Do this ▸
Pick out each line of the material that contains the word "pixels" and copy those lines.
── Listed records ──
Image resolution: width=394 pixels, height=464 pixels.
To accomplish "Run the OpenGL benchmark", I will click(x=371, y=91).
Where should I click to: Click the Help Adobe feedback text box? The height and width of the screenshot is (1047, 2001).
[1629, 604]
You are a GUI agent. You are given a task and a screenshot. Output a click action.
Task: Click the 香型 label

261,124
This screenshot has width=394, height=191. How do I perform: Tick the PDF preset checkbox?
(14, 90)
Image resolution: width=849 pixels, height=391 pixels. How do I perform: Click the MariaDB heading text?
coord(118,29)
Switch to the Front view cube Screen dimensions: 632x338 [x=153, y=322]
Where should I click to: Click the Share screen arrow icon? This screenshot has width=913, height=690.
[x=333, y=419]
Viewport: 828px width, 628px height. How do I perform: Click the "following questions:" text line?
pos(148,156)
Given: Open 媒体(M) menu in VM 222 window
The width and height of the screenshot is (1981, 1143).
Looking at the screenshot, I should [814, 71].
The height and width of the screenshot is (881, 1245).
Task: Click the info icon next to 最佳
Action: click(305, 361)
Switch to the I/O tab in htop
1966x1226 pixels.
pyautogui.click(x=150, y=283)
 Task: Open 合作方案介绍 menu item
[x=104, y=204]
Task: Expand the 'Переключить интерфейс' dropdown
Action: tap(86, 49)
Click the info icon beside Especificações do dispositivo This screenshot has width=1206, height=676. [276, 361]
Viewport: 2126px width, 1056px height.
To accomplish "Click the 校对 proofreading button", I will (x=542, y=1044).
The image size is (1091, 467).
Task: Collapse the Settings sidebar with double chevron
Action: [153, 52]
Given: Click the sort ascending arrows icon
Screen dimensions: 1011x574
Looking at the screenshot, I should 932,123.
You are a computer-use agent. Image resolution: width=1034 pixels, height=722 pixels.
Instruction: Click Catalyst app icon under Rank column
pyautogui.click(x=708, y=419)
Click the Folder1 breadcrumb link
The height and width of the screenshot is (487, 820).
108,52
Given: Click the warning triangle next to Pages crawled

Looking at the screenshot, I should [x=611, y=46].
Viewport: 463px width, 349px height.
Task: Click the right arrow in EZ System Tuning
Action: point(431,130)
───
Final result ▸
Image resolution: width=394 pixels, height=464 pixels.
Image resolution: width=849 pixels, height=391 pixels. How do I perform: Click the MariaDB heading text?
1966x1226 pixels.
You are a computer-use agent. Image resolution: width=1034 pixels, height=722 pixels.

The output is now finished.